Backing up data is a critical component of managing one’s digital life. Computers and operating systems can be replaced, but not data.
The operational keyword is fail-safe. While having just one data backup method is much better than having none, having two or three almost guarantees that data will be recoverable, short of an EMP attack.
I recommend a three prong approach to backups consisting of a hard drive based image (a clone) that is performed just once (or at yearly intervals), cloud based data backup and a local backup onto a USB hard drive. Furthermore, the local backup has a measure of redundancy by using two drives that are rotated at daily or monthly intervals. Forking from this recommended approach is at your own risk.
Image Based Backup
When a PC is completely configured with all the tweaks and installed software, consider making a disk image. This is essentially a clone of the entire hard drive, byte for byte. The cloned hard drive is then put away in a safe place. When the original hard drive crashes (all hard drives crash eventually), the clone can be slipped into the PC by any technician and the PC is up and running again. All that’s needed is to update the data and make a new clone. Some people might want to make a new clone every year or so as they see fit, in recognition of the fact that the PC probably changes enough software-wise and update-wise to warrant a new clone. When making a new clone, do not reuse the original cloned hard drive for the simple reason that if the hard drive crashes during the cloning process, the user is left with nothing.

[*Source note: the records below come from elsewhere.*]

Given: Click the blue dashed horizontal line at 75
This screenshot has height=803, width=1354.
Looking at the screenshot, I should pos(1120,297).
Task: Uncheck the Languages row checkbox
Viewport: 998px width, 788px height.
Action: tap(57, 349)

A clone cannot be transferred to a different PC. It will only work with the original PC or an identical PC.
Local data backups are the FIRST line of defense in case of a crashed drive or a decision to buy a new PC. Cloud based backups are not the first line of defense for reasons explained later. There’s lots of backup software both free and commercial that will backup data to an external drive.

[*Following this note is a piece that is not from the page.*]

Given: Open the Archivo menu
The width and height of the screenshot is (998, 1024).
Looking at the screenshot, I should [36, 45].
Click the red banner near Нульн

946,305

I’ve included my own backup software here as a download but it does not do versioning. It overwrites previous versions of files with the new one. I’ve learned that’s not a show stopper for most people, especially if there is a cloud based backup that does versioning. What’s important is that whatever is used be kept as simple as possible. If a cloud based backup is running constantly, then a second constantly running local backup program can slow a PC to a crawl. That’s why I recommend an on-demand backup utility like mine.

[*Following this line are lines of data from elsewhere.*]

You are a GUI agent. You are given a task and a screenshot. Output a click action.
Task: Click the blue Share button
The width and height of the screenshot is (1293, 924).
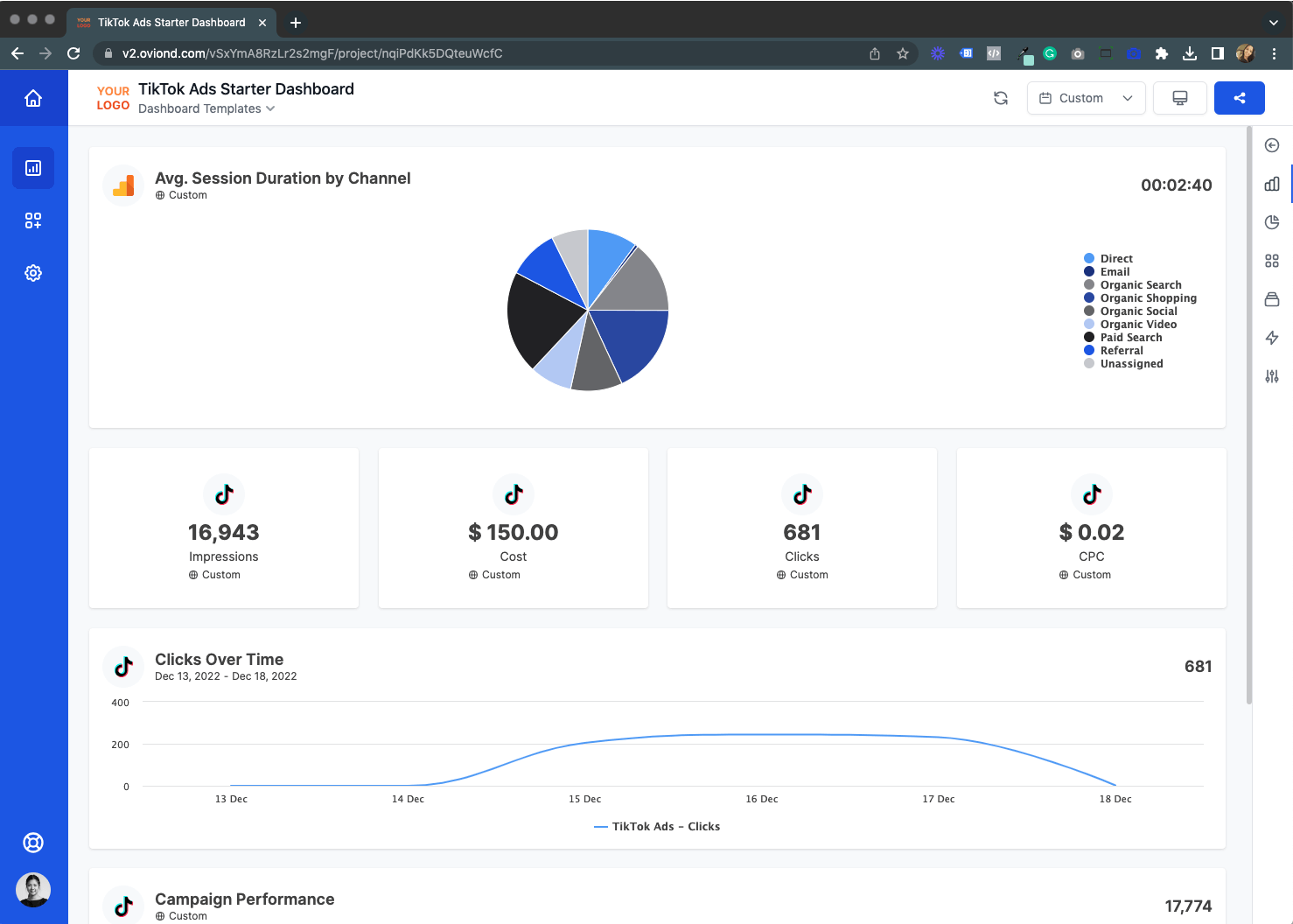pyautogui.click(x=1239, y=98)
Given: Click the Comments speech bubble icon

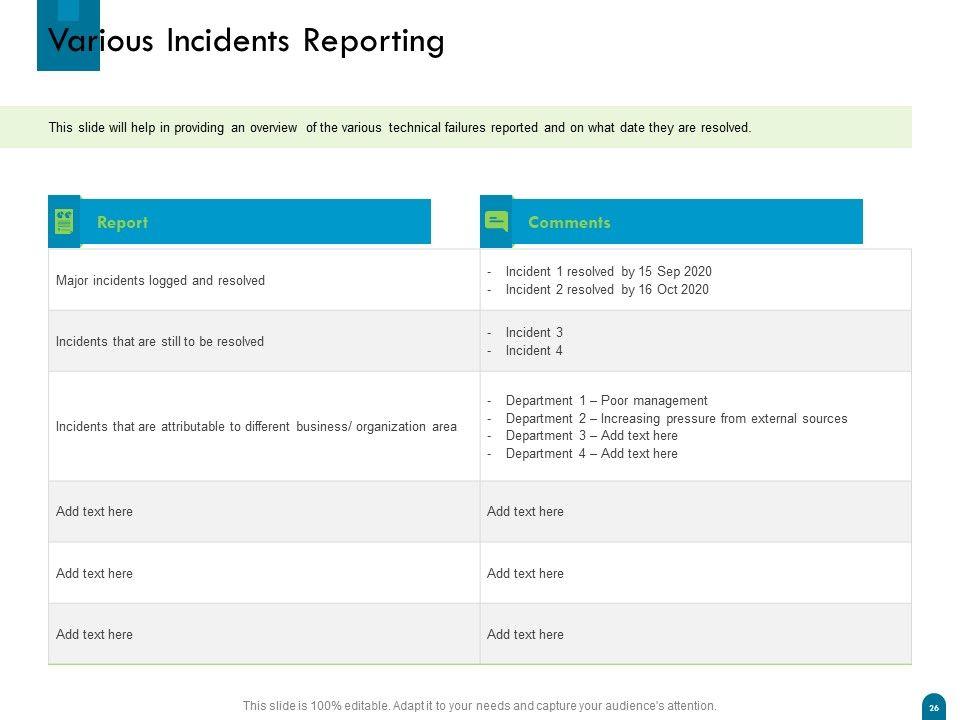Looking at the screenshot, I should click(x=496, y=222).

A local backup should consist of two external USB powered portable hard drives that are only connected to the computer for the duration of the backup. If left plugged in, the drive is subjected to unnecessary wear and tear and possibly the vagaries of a third world power supply (which is what exists here in Bethesda). And if the PC is stolen, the backup drive may also disappear.
Additionally, a virus like CryptoWall will destroy the contents of the backup drive, rendering the backup useless when one needs it most.
The two drives should be labeled 1 and 2, and used respectively on odd or even months or days (it’s difficult to determine if a particular week is odd or even). The reason for using two drives is for data redundancy. When a user needs the backup most, at least one will work. Additionally, if a data item becomes corrupted and a backup has just been performed, the other drive will hopefully contain an uncorrupted version.
Remember, local backups are always faster and easier to use for recovery than cloud based backup. That’s why it’s the first line of defense.
When the drives are not being used, they should be kept somewhere cool and dry. They should be stored or locked up in a location where an intruder or thief is unlikely to find them.
Always (ALWAYS) safely remove USB storage devices. Never just pull out the USB cord.
Cloud Based Backup
Cloud based backup is a critical part of data management. There may be situations where a local backup has been destroyed, lost or stolen. Then and only then does the cloud based backup become the first line of defense.
If security is a concern, many cloud based backups optionally allow you to manage your own key. While this insures that your data is safe from any prying eyes, it also means that if you lose your password, you lose your data. Nobody will be able to recover it.
It’s important that one check the cloud based backup often to insure that backups are really being performed.